New York City
A founding father of funk, bandleader Fred Thomas is among the most influential bass players alive today. Principal bassist with James Brown’s band for over three decades, Thomas’ signature basslines are the backbone of dozens of funk’s most iconic hits. With a career spanning over half a century, this elder statesman shows no signs of slowing down. Now leading his own seven-piece funk band, he’s holding down the groove he helped build.
In the mid-1960s, African American musicians blended soul, jazz, and R&B to create funk. Described as “more a feeling than a definable genre,” funk is above all an invitation to dance. With heavy beats and syncopated bass, funk features extended vamps on a single chord, stress on the first beat of a measure, and a dynamic horn section. Today, funk is extensively sampled in house music, R&B, and hip hop, styles it helped inspire.
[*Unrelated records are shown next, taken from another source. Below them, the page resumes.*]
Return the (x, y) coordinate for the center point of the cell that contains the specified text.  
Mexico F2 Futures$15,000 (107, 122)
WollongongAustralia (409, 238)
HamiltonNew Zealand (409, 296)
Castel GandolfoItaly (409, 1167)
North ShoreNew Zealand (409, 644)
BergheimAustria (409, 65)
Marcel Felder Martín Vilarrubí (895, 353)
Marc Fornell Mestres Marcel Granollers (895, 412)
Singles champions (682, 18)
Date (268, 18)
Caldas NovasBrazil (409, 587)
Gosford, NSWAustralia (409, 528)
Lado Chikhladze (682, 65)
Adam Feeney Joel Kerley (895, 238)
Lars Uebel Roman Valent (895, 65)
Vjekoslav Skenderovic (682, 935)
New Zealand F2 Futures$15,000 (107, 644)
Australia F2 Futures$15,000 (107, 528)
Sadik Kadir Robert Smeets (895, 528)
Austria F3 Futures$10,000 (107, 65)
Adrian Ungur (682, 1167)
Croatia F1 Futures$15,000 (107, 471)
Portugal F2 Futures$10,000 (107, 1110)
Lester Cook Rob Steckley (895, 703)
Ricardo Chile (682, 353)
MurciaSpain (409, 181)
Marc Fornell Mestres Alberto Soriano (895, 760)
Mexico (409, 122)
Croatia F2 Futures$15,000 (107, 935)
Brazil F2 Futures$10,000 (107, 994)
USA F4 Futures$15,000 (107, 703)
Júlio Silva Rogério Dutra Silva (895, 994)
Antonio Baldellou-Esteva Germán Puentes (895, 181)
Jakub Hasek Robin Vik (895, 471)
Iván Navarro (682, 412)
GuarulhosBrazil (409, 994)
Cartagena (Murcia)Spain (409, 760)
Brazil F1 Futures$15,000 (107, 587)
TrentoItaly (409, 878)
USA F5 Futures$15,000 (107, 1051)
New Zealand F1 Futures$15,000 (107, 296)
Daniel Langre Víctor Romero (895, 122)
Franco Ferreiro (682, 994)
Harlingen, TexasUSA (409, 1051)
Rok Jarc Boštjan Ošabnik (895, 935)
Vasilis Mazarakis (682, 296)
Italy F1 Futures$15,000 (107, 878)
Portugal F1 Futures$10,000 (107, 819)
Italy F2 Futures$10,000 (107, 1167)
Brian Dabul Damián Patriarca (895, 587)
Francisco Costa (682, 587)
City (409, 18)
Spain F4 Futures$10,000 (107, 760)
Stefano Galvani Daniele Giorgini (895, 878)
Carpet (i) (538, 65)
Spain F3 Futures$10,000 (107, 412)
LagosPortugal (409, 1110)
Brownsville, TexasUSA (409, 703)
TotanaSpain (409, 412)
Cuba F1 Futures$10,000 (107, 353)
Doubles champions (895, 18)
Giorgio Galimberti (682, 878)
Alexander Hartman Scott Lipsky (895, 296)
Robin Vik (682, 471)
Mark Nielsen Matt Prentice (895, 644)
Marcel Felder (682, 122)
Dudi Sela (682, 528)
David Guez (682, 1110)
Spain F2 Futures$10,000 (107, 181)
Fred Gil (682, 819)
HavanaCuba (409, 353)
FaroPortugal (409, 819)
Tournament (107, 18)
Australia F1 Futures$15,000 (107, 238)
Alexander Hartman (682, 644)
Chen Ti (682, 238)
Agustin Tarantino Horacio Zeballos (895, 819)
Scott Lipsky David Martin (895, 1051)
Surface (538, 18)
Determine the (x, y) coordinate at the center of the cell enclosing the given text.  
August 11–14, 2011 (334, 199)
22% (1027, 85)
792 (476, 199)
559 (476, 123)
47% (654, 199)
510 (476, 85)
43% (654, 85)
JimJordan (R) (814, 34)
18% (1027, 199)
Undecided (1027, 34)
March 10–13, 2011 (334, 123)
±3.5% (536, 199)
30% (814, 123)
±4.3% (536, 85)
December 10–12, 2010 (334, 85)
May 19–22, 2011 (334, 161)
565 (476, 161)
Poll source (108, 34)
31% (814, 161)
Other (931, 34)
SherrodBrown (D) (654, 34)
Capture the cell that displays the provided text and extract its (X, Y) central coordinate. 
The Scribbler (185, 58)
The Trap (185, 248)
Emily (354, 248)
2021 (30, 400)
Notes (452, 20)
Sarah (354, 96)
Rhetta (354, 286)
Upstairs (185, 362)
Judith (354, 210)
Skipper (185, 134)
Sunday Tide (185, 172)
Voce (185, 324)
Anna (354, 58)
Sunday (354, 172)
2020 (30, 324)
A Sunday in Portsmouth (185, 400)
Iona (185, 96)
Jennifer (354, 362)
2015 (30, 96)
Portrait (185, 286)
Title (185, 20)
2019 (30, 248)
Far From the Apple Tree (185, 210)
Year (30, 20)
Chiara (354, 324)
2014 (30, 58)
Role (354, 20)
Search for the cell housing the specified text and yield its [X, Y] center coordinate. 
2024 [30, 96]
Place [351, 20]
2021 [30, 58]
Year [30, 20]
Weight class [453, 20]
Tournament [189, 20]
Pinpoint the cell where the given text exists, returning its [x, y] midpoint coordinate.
Originally from Georgia, Thomas moved to New York City fresh out of high school in 1965. After a few lessons on the bass from his cousin, he was gigging in barrooms around the city. “I did my own thing,” he says, “which is to keep a nice bottom in the pocket.” It was at Harlem’s Smalls Paradise club in 1971 that James Brown took notice, joining Thomas’ band for an impromptu performance. That evening, Brown hired the entire band, and the rest is history. Throughout the 1970s and early 1980s, Thomas recorded on multiple releases with the J.B.’s, the backing band for Brown, as well as other singers associated with the James Brown Revue. Many of Thomas’ basslines from these recordings have been heavily sampled in hip hop, including the song “Pass the Peas” and “Gimme Some More.”
After Brown’s death in 2006, Thomas spent some time as a recording artist with several other artists including Naomi Shelton & the Gospel Queens, but ultimately felt the call to return to bandleading. “I’ve got to do the singing, playing, talking, moving, directing,” he says. His band currently features Gabriel Caplan on guitar and keys, saxophonist “Kiki” Nakajima Caplan, trumpeter Tyrone Cox, trombonist Alex Asher, guitarist Mark Marshall, and Andy Bauer on drums. “You never let up, man,” he says, when asked what his secret is. And at almost 80 years old, it seems his philosophy is working in more ways than one.